▶ **EXTRACTED MATERIAL**
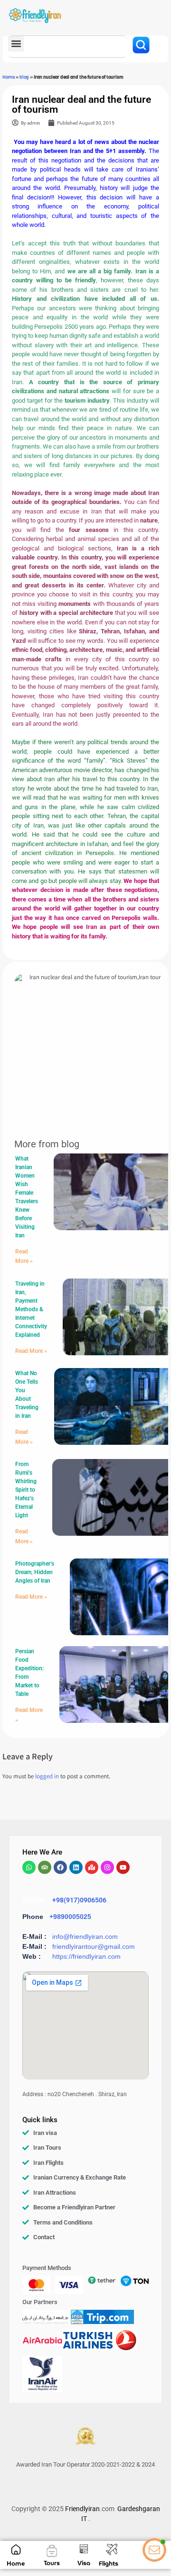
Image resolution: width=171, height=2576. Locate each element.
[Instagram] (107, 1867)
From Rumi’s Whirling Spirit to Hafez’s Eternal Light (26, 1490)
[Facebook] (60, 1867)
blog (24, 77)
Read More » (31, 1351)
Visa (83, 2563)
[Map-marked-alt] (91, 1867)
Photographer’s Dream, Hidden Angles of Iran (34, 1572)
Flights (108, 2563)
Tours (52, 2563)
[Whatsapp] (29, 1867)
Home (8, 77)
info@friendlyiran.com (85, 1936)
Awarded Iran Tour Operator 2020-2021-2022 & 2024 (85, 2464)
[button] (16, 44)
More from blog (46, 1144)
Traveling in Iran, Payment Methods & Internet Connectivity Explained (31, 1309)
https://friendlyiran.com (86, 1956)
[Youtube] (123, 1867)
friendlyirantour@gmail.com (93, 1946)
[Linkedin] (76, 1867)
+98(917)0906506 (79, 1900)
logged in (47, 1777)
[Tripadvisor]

▶ **YOUR OBJECTIVE**
Please output every entry exactly as written, apart from the pictures.

▶ **SOLUTION**
Image resolution: width=171, height=2576. Locate each element.
[Instagram] (107, 1867)
From Rumi’s Whirling Spirit to Hafez’s Eternal Light (26, 1490)
[Facebook] (60, 1867)
blog (24, 77)
Read More » (31, 1351)
Visa (83, 2563)
[Map-marked-alt] (91, 1867)
Photographer’s Dream, Hidden Angles of Iran (34, 1572)
Flights (108, 2563)
Tours (52, 2563)
[Whatsapp] (29, 1867)
Home (8, 77)
info@friendlyiran.com (85, 1936)
Awarded Iran Tour Operator 2020-2021-2022 & 2024 (85, 2464)
[button] (16, 44)
More from blog (46, 1144)
Traveling in Iran, Payment Methods & Internet Connectivity Explained (31, 1309)
https://friendlyiran.com (86, 1956)
[Youtube] (123, 1867)
friendlyirantour@gmail.com (93, 1946)
[Linkedin] (76, 1867)
+98(917)0906506 (79, 1900)
logged in (47, 1777)
[Tripadvisor]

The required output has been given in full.